DIRECTIONS FOR THIS TASK>
Exactly the lines from the top of the records below through the one containing "Task: Click the red record floating button" must be set down, with no line added or dropped.

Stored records

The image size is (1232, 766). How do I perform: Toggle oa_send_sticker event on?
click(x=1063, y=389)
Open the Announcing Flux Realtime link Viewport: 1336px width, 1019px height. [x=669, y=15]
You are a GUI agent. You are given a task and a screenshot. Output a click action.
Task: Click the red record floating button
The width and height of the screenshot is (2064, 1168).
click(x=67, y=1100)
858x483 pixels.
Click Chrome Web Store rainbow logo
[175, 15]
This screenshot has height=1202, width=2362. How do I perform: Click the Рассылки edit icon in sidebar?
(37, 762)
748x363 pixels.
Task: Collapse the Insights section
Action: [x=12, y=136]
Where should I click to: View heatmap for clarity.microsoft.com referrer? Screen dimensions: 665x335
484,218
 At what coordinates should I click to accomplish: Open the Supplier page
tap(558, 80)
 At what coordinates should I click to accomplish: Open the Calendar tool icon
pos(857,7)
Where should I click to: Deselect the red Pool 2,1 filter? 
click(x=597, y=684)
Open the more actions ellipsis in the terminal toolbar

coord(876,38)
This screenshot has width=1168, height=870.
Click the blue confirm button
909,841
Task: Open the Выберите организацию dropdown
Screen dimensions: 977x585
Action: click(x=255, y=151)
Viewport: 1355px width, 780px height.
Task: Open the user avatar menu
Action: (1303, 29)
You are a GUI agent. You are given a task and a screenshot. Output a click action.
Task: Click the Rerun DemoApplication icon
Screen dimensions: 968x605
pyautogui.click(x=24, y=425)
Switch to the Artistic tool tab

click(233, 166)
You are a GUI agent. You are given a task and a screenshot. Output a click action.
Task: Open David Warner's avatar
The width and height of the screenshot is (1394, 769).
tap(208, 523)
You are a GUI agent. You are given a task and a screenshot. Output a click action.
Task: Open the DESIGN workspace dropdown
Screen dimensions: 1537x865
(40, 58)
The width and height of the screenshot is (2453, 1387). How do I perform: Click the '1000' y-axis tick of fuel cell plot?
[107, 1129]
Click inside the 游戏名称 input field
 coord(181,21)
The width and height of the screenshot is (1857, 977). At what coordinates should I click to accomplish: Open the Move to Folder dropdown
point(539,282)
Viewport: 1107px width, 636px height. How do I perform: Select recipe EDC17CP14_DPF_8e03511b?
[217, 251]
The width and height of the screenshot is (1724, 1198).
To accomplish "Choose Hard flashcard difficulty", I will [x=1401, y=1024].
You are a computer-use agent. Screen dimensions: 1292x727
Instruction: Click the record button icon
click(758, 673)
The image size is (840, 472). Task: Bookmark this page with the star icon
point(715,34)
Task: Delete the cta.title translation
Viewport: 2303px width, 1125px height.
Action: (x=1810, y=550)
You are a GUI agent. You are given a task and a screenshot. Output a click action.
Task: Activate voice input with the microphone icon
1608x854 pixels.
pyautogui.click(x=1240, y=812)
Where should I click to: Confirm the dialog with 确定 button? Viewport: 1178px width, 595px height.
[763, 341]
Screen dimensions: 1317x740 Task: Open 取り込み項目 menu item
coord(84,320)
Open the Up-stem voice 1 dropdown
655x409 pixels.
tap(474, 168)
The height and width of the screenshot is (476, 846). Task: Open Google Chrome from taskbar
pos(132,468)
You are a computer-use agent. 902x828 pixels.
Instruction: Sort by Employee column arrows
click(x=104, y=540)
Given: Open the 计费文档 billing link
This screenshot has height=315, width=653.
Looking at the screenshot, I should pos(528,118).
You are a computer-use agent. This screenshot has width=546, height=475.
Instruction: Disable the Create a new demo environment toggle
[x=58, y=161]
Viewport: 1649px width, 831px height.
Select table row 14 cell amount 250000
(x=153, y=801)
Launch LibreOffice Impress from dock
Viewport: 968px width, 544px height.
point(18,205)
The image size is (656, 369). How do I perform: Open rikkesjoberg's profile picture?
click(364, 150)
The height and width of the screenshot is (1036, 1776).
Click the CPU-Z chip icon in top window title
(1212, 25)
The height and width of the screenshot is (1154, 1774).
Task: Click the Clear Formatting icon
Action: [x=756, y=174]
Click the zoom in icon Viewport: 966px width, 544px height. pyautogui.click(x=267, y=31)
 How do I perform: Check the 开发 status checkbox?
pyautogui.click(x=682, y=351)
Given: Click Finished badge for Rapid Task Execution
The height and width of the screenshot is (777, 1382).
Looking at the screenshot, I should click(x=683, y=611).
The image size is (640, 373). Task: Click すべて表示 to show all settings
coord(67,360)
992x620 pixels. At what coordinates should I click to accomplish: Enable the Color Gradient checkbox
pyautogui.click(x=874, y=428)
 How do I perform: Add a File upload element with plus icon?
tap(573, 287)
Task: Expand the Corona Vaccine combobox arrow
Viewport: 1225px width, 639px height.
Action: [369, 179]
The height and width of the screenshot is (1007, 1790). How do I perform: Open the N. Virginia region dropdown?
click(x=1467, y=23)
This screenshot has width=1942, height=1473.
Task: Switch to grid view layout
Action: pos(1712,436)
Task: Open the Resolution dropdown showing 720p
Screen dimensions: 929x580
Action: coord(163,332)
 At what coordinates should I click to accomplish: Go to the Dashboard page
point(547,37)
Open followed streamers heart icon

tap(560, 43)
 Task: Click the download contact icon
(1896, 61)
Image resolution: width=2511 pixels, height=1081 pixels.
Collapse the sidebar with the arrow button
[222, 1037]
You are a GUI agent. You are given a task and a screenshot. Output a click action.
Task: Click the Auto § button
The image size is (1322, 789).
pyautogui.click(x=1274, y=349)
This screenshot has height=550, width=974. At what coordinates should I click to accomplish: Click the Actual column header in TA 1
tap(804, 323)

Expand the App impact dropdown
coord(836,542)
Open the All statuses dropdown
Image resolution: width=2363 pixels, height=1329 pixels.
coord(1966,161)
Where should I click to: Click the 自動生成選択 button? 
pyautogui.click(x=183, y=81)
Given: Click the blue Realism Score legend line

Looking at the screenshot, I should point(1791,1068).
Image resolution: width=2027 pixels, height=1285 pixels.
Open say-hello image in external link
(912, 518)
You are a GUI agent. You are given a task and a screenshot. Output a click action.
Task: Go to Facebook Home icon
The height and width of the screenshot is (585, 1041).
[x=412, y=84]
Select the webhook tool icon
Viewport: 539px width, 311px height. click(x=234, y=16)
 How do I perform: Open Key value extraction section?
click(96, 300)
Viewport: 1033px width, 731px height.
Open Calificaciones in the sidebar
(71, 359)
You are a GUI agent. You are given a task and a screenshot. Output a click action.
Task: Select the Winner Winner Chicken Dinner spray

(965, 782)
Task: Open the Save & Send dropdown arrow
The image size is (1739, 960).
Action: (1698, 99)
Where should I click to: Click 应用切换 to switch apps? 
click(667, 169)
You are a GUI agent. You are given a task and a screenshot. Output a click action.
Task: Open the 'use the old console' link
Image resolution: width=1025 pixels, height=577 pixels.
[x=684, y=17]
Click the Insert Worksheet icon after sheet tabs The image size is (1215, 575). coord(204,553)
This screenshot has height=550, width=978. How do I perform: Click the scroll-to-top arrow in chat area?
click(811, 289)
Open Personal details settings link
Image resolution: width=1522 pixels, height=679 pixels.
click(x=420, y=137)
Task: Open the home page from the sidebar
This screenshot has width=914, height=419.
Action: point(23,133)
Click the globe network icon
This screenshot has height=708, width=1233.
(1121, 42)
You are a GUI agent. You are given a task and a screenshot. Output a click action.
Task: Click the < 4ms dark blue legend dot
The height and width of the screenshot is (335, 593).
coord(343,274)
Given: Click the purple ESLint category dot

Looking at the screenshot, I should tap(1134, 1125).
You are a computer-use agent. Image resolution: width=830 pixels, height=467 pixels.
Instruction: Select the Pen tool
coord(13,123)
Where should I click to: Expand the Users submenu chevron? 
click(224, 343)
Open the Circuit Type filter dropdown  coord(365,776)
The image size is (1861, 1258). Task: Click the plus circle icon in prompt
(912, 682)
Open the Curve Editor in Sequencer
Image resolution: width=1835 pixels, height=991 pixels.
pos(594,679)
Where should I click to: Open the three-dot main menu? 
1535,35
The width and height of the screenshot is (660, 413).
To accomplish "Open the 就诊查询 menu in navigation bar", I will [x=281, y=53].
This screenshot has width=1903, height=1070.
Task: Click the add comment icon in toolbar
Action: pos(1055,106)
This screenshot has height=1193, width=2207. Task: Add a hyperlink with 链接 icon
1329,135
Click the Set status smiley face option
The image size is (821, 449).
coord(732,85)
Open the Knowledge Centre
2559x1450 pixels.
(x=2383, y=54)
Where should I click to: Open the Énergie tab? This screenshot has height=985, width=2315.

WRITTEN ANSWER>
The image size is (1232, 766). How do I perform: Toggle oa_send_sticker event on?
click(x=1063, y=389)
Open the Announcing Flux Realtime link Viewport: 1336px width, 1019px height. [x=669, y=15]
You are a GUI agent. You are given a task and a screenshot. Output a click action.
Task: Click the red record floating button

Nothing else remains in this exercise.